Background: Sjögren's syndrome is a common (about 1% of the population) autoimmune disease of salivary and lacrimal glands. Its cause and pathogenesis are poorly understood, and treatments are mostly for symptoms of the disease. ICA69 is a self-antigen expressed in brain, pancreas, salivary, and lacrimal glands. NOD-strain mice are an animal model of spontaneous Sjögren's syndrome. We aimed to assess the role of ICA69 in autoimmunity against Sjögren's syndrome.

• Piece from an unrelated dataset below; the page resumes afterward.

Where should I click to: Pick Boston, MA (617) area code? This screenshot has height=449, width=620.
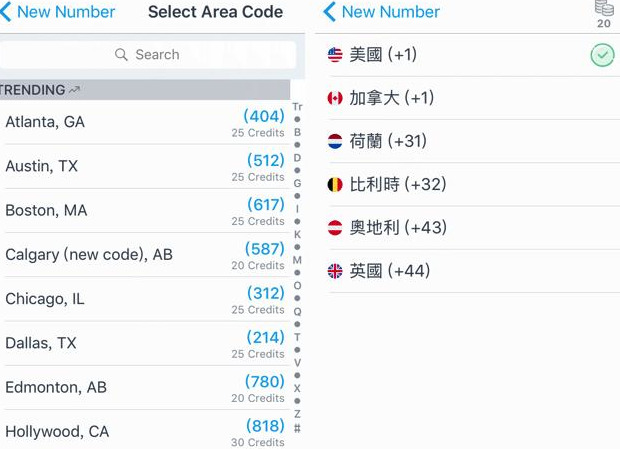[x=145, y=210]
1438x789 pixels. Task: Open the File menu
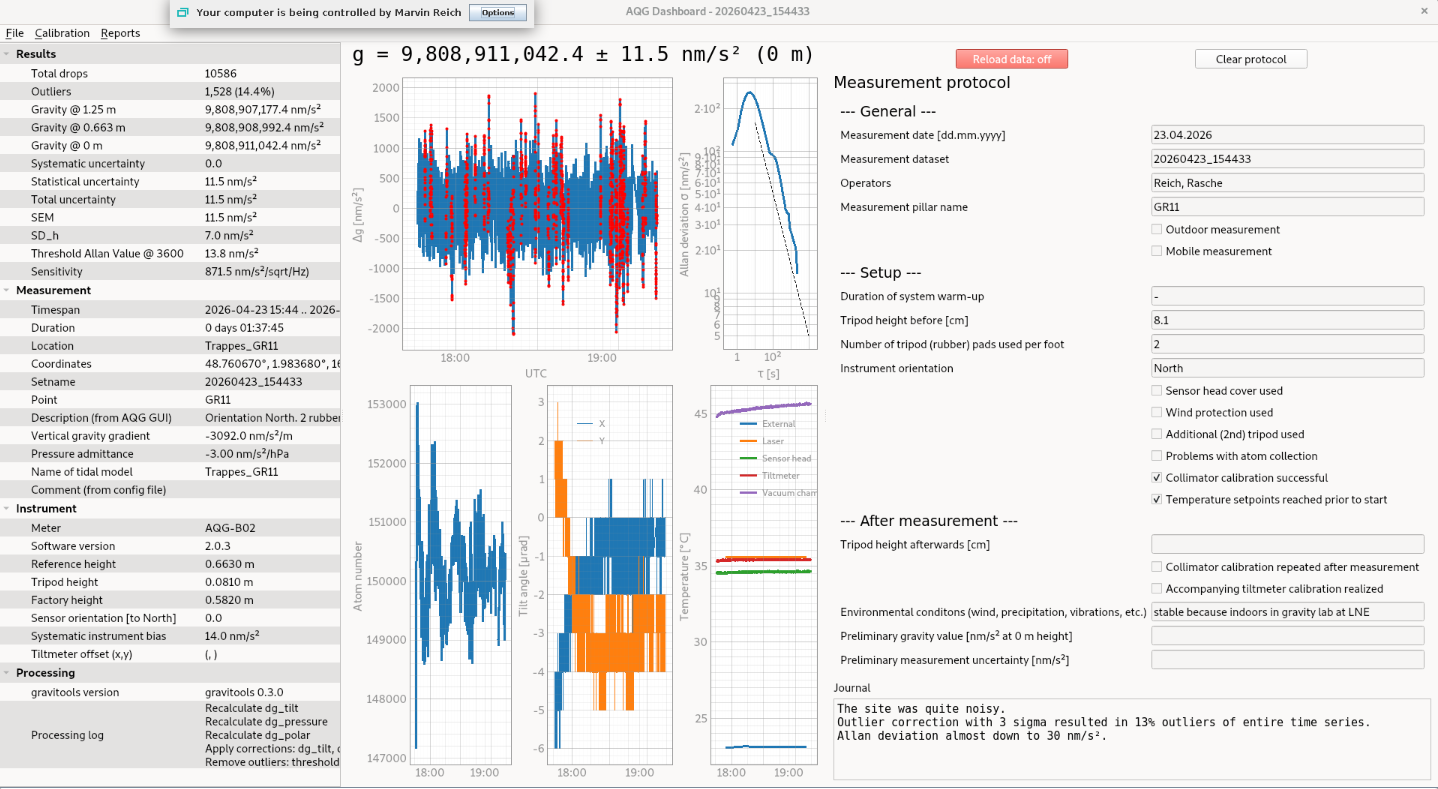(15, 33)
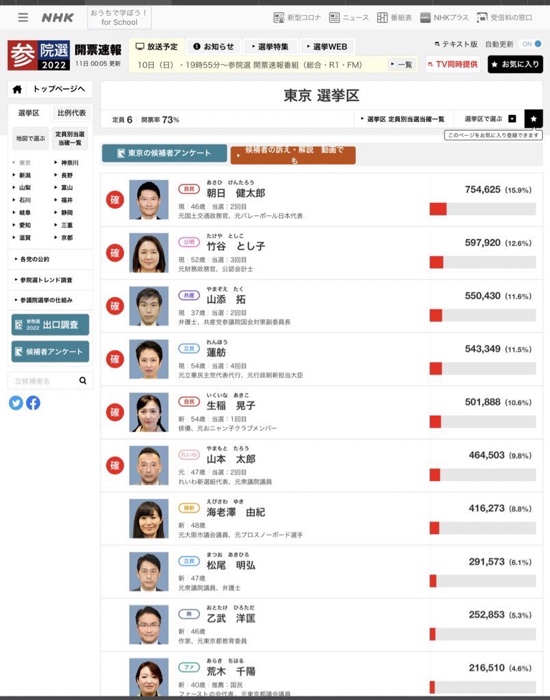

Methods: We inactivated the genomic ICA69 locus, generated NOD congenic mice that were deficient in ICA69, and assessed development of Sjögren's syndrome. ICA69 autoimmunity was investigated in controls and in patients with primary Sjögren's syndrome or systemic lupus erythematosus, and in various NOD mice, some of which were given an ICA69-directed prototype peptide vaccine.
Findings: Disruption of the ICA69 locus prevented lacrimal gland disease and greatly reduced salivary gland disease in NOD mice. In healthy NOD mice, ICA69-specific T cells accumulated in lymph nodes that drain salivary tissue. T-cell and B-cell autoreactivity against ICA69 was much the same in patients with primary Sjögren's syndrome, but not in those with systemic lupus erythematosus or in healthy controls. Immunotherapy with a high-affinity mimicry peptide targeting ICA69-specific T-cells reduced established Sjögren's syndrome in wild-type NOD mice in the long term.
Interpretation: ICA69 is a new autoantigen in primary Sjögren's syndrome that has an important role in progression of disease and could be of diagnostic value. Immunotherapy of primary Sjögren's syndrome is promising, since autoimmunity in NOD mice with Sjögren's syndrome seems to be uniquely susceptible to such treatment even late in disease.